Lorsque cette femme reprit peu à peu connaissance, son regard était fixe ; mais il me sembla que c’était intérieurement plutôt qu’extérieurement ; elle se parlait bas, et son visage avait une si jolie expression de béatitude, que j’aurais voulu voir ce qu’elle voyait ou découvrait dans ce moment. Ce n’était pas une vision terrestre ordinaire ; son visage était pour ainsi dire glorieux. À mesure qu’elle rentrait dans son assiette en poussant de profonds soupirs, l’extérieur aussi reprenait son expression ordinaire ; elle pleura beaucoup, mais avec calme et sans bruit.

Insensiblement la tranquillité se rétablit dans l’église : les cris, les bonds, les exhortations, les sermons cessèrent. On se donna des poignées de mains, on causa, rit, se félicita avec tant de cordialité et de joie, avec une chaleur si intime, si bienveillante, que cela faisait plaisir à voir. Il ne restait de cette scène bruyante, exaltée, qu’un sentiment de plaisir et de satisfaction, comme si on avait assisté ensemble à une fête joyeuse.

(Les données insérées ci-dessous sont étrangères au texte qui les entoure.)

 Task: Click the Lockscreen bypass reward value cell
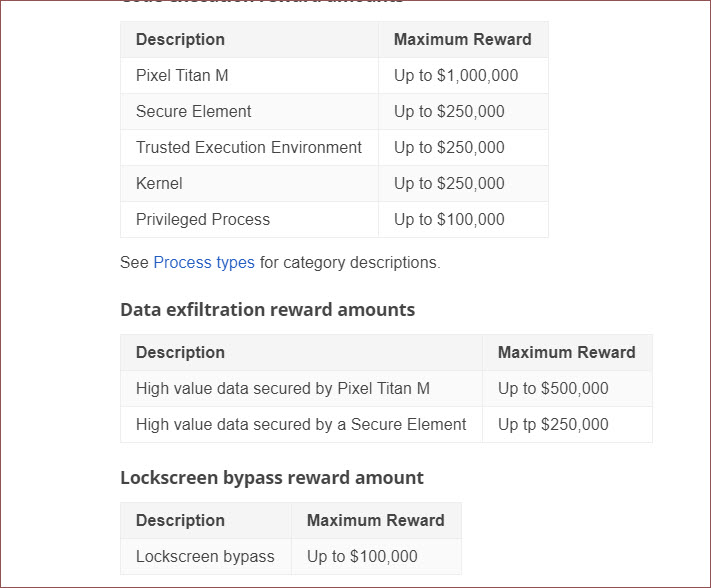coord(362,557)
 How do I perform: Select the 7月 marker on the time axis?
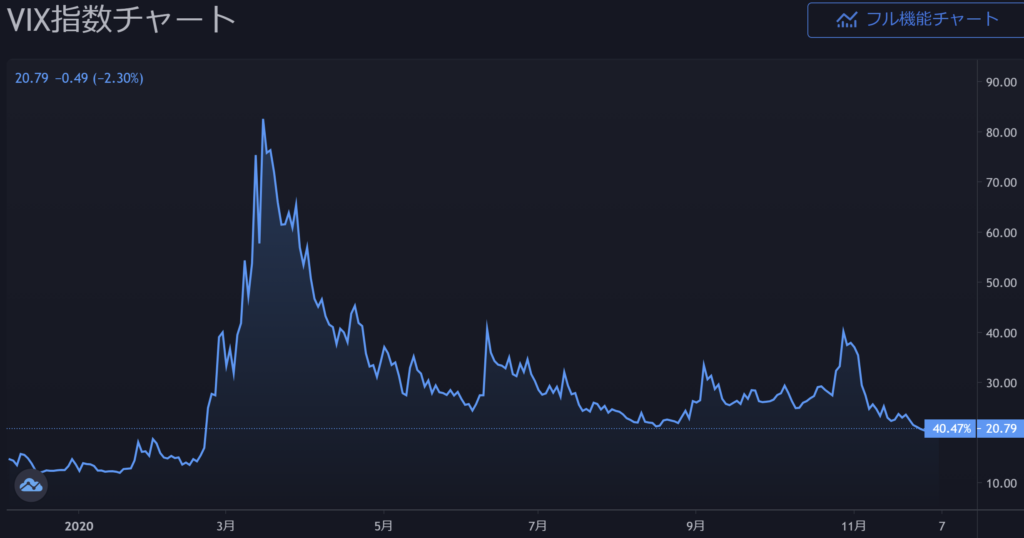(538, 524)
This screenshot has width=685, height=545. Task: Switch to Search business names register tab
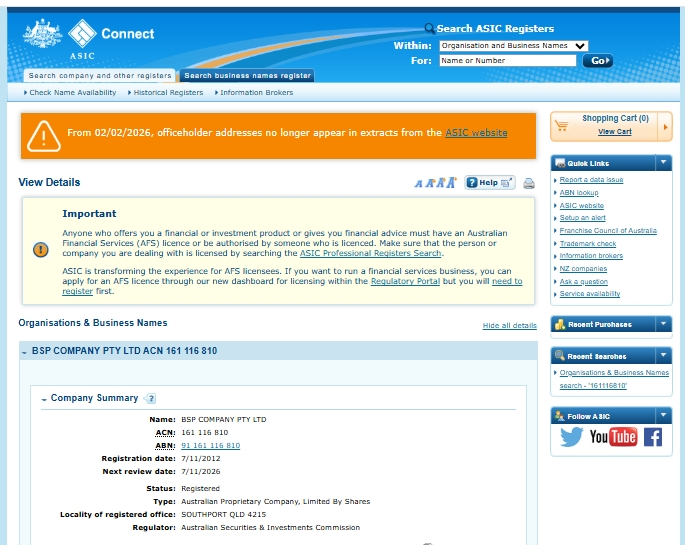pos(247,76)
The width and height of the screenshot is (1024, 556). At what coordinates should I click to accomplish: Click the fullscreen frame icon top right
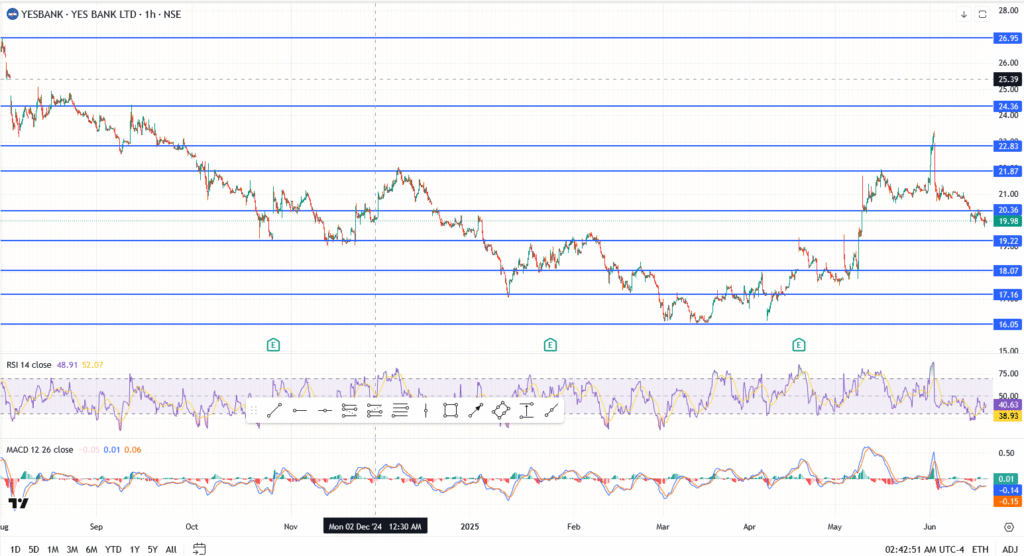click(x=982, y=14)
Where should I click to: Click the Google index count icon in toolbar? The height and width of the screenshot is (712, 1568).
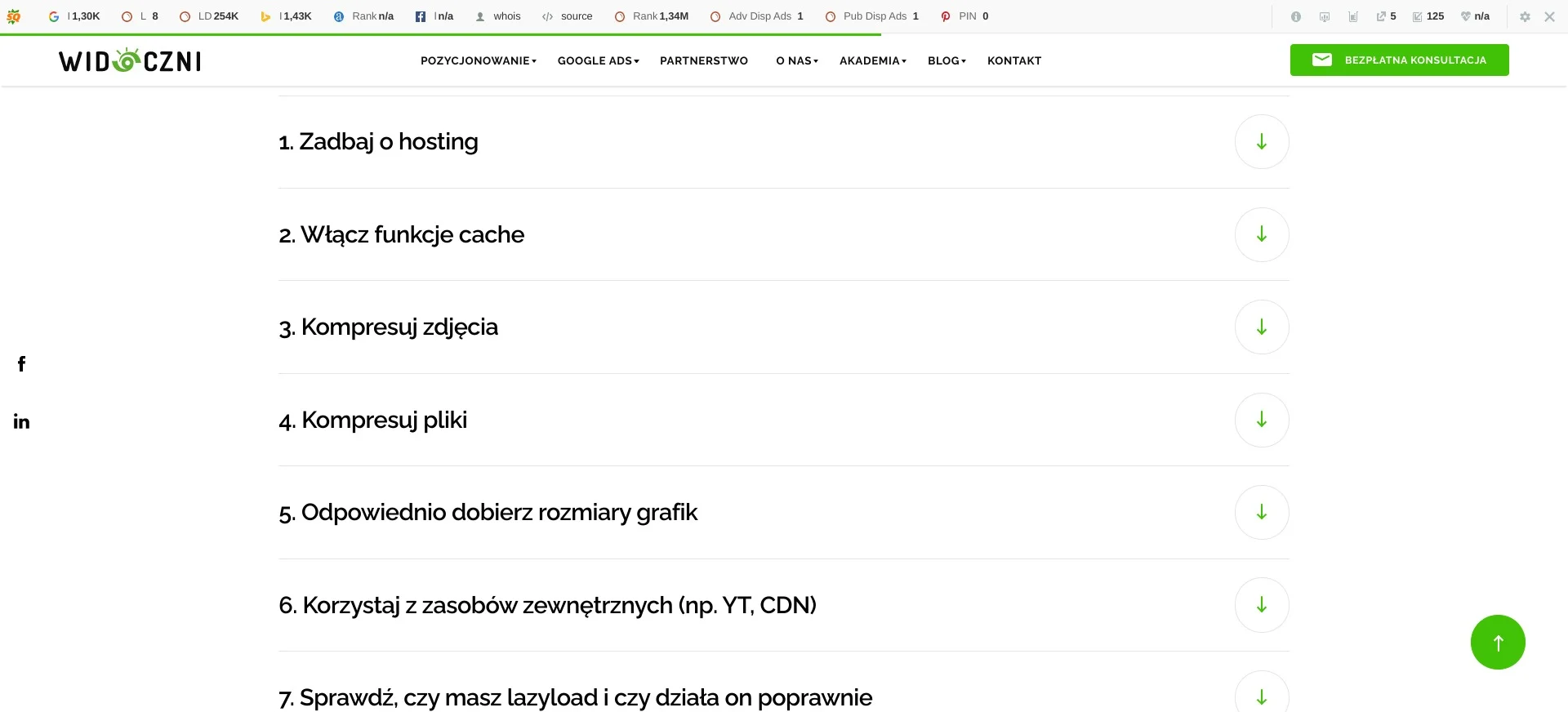[x=54, y=16]
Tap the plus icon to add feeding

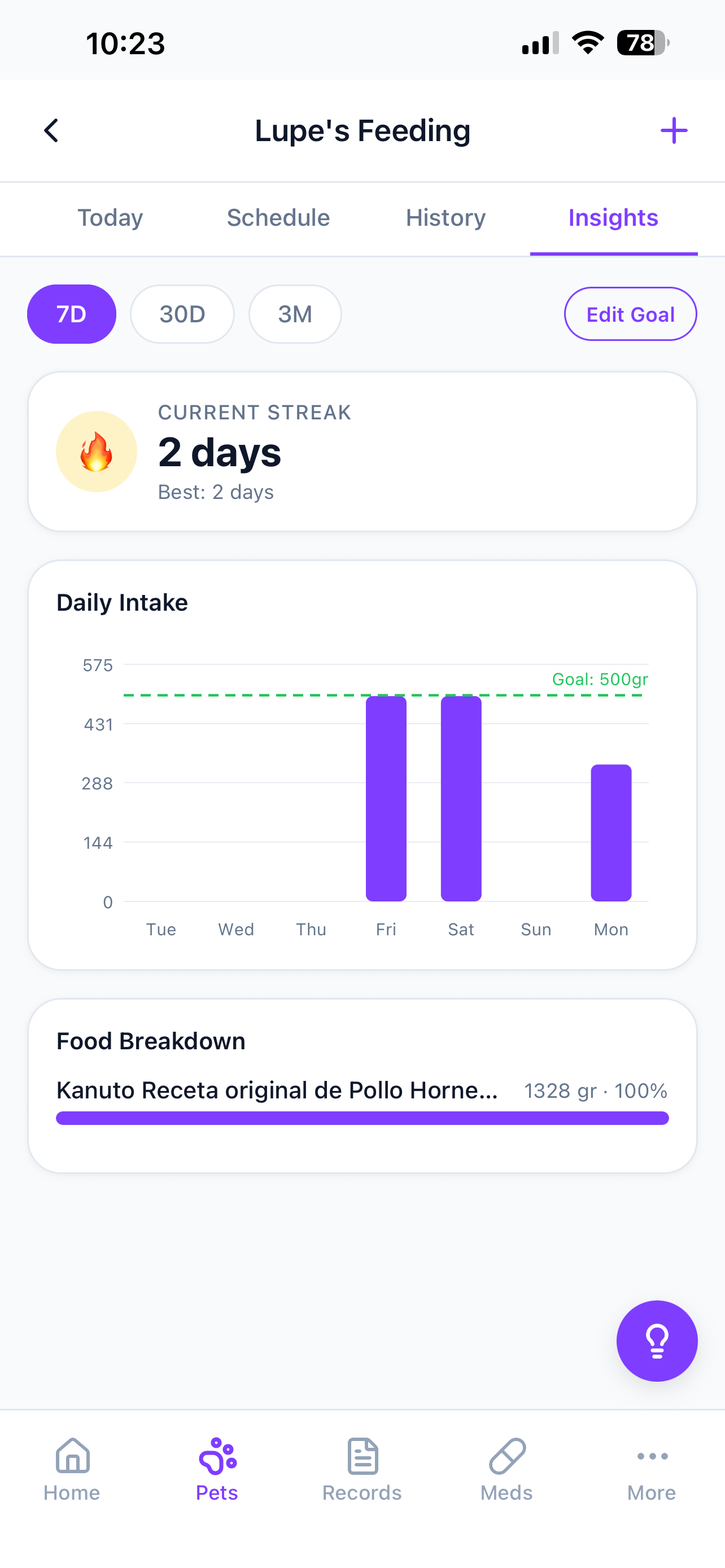[674, 131]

J’avoue que ce spectacle m’avait amusé jusqu’à la fin. Il n’en fut pas de même d’Anne W. ; elle regardait ce service divin désordonné et sauvage avec une expression de surprise et presque d’indignation ; et lorsque notre exhorteur, au cœur chaud, s’approcha de nous et se tourna surtout vers mademoiselle W., en s’excusant de ne l’avoir point aperçue plus tôt, je vis la jolie lèvre inférieure de ma compagne s’avancer avec un peu de dédain, tandis qu’elle répondait : « Je ne vois pas en quoi nous avons été négligées par vous. » L’exhorteur paraissait avoir grande envie de prêcher devant nous, et je l’aurais volontiers entendu faire des exhortations chrétiennes avec sa chaleur africaine ; mais nous nous en tînmes à des poignées de mains au nom de notre Seigneur et Maître commun.